* **Work order**: Tally the lines of the data that include the word "Task" and state the total, nothing else.
Records shown START
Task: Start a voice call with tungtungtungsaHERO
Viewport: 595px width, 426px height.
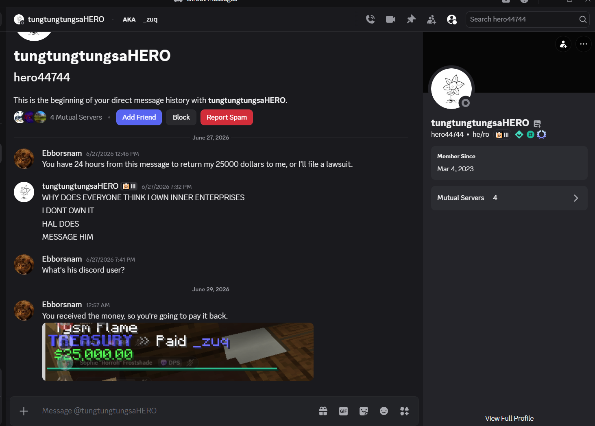Action: coord(370,19)
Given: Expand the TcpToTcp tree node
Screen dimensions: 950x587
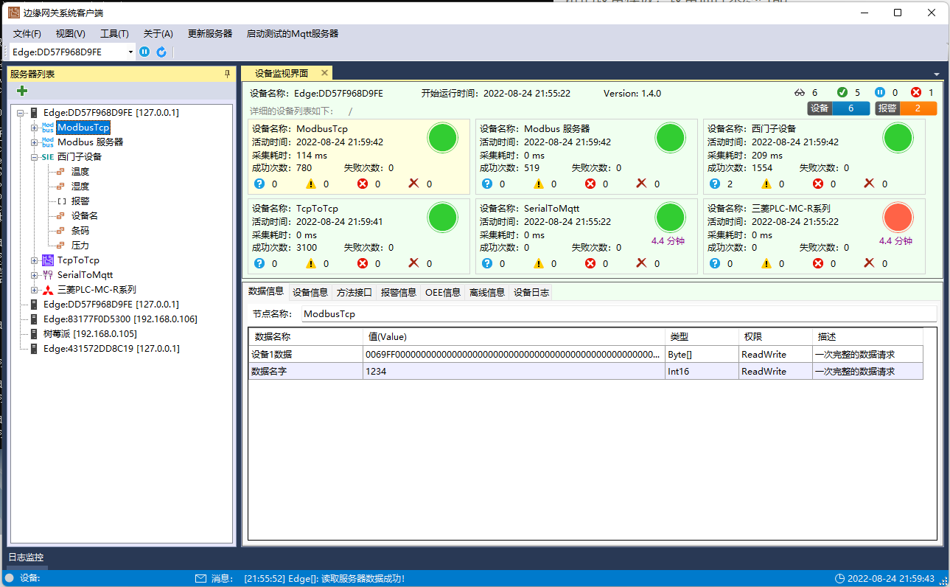Looking at the screenshot, I should [x=34, y=260].
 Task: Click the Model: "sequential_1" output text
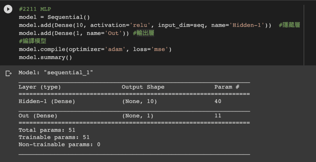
Records shown END
* **The answer**: 2